しかし、そんなオレの期待は散った。それってつまりあれだろ?明日作ってきてはくれないということだろ?嘘だろ、名前・・・。

「あー・・・でも代わりになんかプレゼントするからさ。ね?」
「・・・」
「何が欲しい?あ、グローブとか?新しいグローブとかどう?」
「オレは・・・名前からの手作り以外受け取らない」
「え?」

それだけ言って、オレは部活に向かった。・・・最悪だろ、餓鬼かオレは。手作りを貰えないからと言って、何もあんな態度とらなくてもいいだろ。

「・・・はぁ」
「どうしたんだ?尽八。溜息なんかついて」
「バァーカ新開。聞くんじゃねーよ面倒くせぇ。どうせ苗字と喧嘩でもしたんだろォ」
「喧嘩ではない!!!」
「うおっ、っるせーなァ!!いきなりでけぇ声出すんじゃねーよ!」

心配してくれる隼人に対して、荒北は興味なさげだ。それに、面倒だと!?

「何があったんだよ、尽八。オレで良かったら相談乗るよ」
「隼人・・・実はな・・・」

オレは先程あったことを隼人と荒北に話した。

「それでオメー、そのままなのォ?」
「仕方ないだろう!それだけショックだったのだよ!」
「そりゃねーぜ、尽八。苗字が可哀想だ」
「うぅ・・・」

結局、今日の練習は不調だった。名前とも顔を合わせられずに、部活は終わった。


_ _ _ _ _



「オレは・・・名前からの手作り以外受け取らない」

それだけ言って部活に行ってしまった東堂の事が頭から離れない。部活中も、一切顔を見ることが出来なかったし、東堂も私を見ていないと思う。やっぱりバレンタインなんだから、不器用でも手作りチョコを渡すべきなのかな・・・とは思うけど、失敗したお菓子を渡すより物とかそういう物を渡した方が良いと思ったからそう言ったんだけど・・・あー・・・どうしよう。

「・・・一応、材料は買ってきたんだけど」

この時期は食堂のおばさんたちに許可を得て、女子は厨房を使わせてもらっている。
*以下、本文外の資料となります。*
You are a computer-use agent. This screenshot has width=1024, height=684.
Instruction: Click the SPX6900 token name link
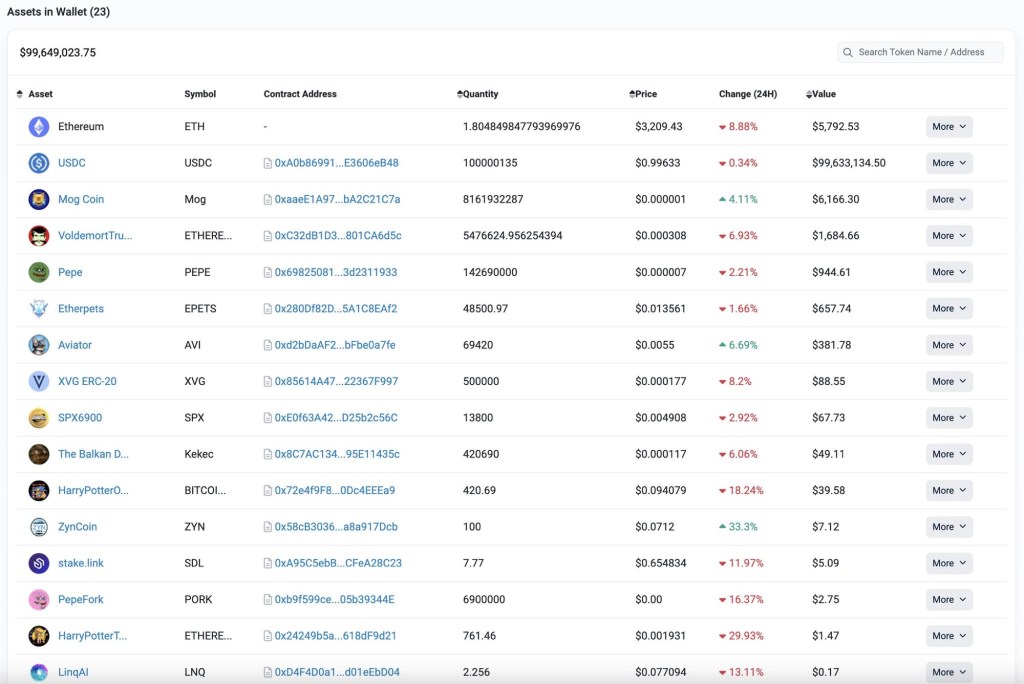point(80,418)
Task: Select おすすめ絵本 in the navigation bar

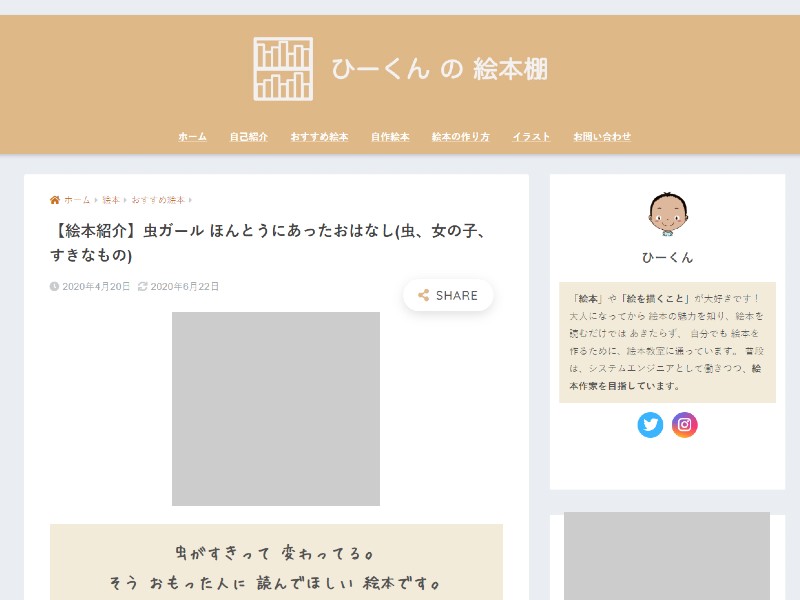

それに混じって、皆に教えてもらいながら頑張ろう。夕食が終わって、厨房に行けば既に寮の女子が沢山いた。男子は女子に来るなと脅されているので誰一人としてここに来ることは無い。・・・この中に、東堂ファンクラブの子もいて、きっとその子達の方が美味しいお菓子を作れるんだろうな・・・。

「あー・・・だめだ、頑張ろう」



何で私はこんなに不器用なのだろうか。・・・いや、料理は出来る。ただ、お菓子作りが苦手なだけだ。料理では包丁で手を切ったことなんてないのに、何故かチョコを刻むのに手を切ってしまったしチョコを溶かすのに火傷してしまったし・・・手が絆創膏だらけだよ。

「よし・・・あとは固まるのを待つだけ・・・」

型に流し込んだチョコレートを冷蔵庫に入れて冷やして少し待つ。固まっただろう頃に取り出せば、何とかできた生チョコ。あとは切るだけ。

「・・・あ゛あ!!」

しかし、ここで失敗する。形が崩れてしまった。最悪だ、やり直そうかな?・・・って周り皆いなくなってるし!!!・・・仕方ない、これで渡そう。

ココアパウダーを塗して、ラッピングをした。明日はファンクラブの子から貰うので忙しいだろうけど、がんばって渡そう。そして、謝ろう。